An increasing number of countries, particularly in Europe, now have more mobile phones than people. According to the figures from Eurostat, the European Union's in-house statistical office, Luxembourg had the highest mobile phone penetration rate at 158 mobile subscriptions per 100 people, closely followed by Lithuania and Italy. In Hong Kong the penetration rate reached 139.8% of the population in July 2007. Over 50 countries have mobile phone subscription penetration rates higher than that of the population and the Western European average penetration rate was 110% in 2007 (source Informa 2007).

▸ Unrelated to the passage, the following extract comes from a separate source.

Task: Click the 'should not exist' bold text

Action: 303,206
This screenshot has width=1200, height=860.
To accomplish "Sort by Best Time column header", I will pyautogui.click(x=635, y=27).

Canada currently has the lowest rates of mobile phone penetrations in the industrialised world at 58%.
There are over five hundred million active mobile phone accounts in China, as of 2007, but the total penetration rate there still stands below 50%. The total number of mobile phone subscribers in the world was estimated at 2.14 billion in 2005. The subscriber count reached 2.7 billion by end of 2006 according to Informa, and 3.3 billion by November, 2007, thus reaching an equivalent of over half the planet's population. Around 80% of the world's population has access to mobile phone coverage, as of 2006. This figure is expected to increase to 90% by the year 2010.
In some developing countries with little "landline" telephone infrastructure, mobile phone use has quadrupled in the last decade. The rise of mobile phone technology in developing countries is often cited as an example of the leapfrog effect. Many remote regions in the third world went from having no telecommunications infrastructure to having satellite based communications systems. At present, Africa has the largest growth rate of cellular subscribers in the world, its markets expanding nearly twice as fast as Asian markets. The availability of prepaid or 'pay-as-you-go' services, where the subscriber is not committed to a long term contract, has helped fuel this growth in Africa as well as in other continents.
Since the world is operating quickly to 3G and 4G networks, mobile traffic through video is heading high. It is expected that by end of 2018, the global traffic will reach an annual rate of 190 exabytes/year. This is the result of people shifting to smart phones now-a-days. It is predicted by 2018, mobile traffic will reach by 10 billion connections with 94% traffic comes from Smartphones, laptops and tablets. Also 69% of mobile traffic from Videos since we have high definition screens available in smart phones and 176.9 wearable devices to be at use. Apparently, 4G will be dominating the traffic by 51% of total mobile data by 2018.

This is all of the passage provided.